In the two years since my last walk in a cap and gown, I've learned about ecclesiology, culture, homemaking, world politics, religion, family life and ethics. Those who say that graduation is only the beginning of a lifetime of learning-- they're right. And these are just things I've collected from neighbors, co-workers, friends and family. That list doesn't even come close to including the seemingly ceaseless study and ongoing discussions about theology and culture-- and everything in between-- that Gaines and I daily share. And then there's all those books (and blogs) I read...
In light of all my "knowledge-gathering," past, present, and future, I must keep in mind that knowlegde alone breeds pride and arrogance, but "the fear of the LORD is the beginning of wisdom."

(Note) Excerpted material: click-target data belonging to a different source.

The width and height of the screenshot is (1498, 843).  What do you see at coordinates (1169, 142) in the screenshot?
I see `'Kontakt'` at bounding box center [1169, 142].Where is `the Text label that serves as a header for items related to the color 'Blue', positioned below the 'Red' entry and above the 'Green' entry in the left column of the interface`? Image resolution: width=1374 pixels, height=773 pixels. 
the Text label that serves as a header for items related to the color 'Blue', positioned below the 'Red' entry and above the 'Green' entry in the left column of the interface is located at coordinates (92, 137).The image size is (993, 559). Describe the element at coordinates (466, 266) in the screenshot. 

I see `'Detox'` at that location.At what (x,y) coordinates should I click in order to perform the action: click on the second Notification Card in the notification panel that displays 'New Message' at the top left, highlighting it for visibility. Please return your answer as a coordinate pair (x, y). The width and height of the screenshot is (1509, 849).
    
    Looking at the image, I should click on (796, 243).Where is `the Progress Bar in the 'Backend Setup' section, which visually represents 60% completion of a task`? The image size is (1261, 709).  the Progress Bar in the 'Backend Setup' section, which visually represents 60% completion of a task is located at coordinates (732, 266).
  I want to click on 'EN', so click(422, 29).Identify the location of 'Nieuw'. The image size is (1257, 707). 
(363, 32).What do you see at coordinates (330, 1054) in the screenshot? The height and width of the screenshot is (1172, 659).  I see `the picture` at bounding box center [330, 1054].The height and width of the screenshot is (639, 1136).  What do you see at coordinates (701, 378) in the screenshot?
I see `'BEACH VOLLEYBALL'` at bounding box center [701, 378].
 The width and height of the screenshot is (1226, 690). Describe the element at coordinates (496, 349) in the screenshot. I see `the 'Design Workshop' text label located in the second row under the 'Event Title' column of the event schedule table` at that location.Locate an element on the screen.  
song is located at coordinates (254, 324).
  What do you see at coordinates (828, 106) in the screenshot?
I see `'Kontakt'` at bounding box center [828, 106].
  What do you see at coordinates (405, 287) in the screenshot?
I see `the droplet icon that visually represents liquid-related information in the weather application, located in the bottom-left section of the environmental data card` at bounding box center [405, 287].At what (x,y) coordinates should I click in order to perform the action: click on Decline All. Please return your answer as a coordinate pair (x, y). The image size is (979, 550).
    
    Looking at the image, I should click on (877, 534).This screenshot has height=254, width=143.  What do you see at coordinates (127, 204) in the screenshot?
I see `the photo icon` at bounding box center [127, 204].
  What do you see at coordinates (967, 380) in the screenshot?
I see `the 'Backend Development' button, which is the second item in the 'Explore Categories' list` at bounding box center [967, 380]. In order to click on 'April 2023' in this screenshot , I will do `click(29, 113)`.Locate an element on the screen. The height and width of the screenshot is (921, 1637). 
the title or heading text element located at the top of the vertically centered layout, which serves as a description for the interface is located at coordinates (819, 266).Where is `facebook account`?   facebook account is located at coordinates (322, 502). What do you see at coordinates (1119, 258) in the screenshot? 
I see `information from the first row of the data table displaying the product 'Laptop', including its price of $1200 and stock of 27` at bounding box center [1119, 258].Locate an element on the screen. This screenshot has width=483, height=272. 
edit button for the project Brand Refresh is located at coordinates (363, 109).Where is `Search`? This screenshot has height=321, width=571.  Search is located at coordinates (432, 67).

Dr. George Grant reminded me of this in a recent entry (May 12) on his blog:
All talk of education is for us a reminder that we have only just begun to learn how to learn. It is an affirmation that though our magnificent heritage has introduced us to the splendid wonders of literature and art and music and history and science and ideas in the past--we have only just been introduced and that a lifetime adventure in these vast and portentous arenas still awaits us. Indeed, the most valuable lessons that education can convey are invariably the lessons that never end. That is actually at the heart of the Christian philosophy of education—a philosophy which provoked the most remarkable flowering of art, music, literature, science, and progress that the world has ever seen; a philosophy rooted in a desire for wisdom and understanding, not just knowledge; a philosophy focused on putting knowledge in context.
As I work to form a statement of my own philospohy of education in preparation for my first day of class next month, I find his thoughts extrememly helpful-- and humbling.
(Oh, and if anyone really cares, the title for this post is from a Dog Named David song. I miss those guys.)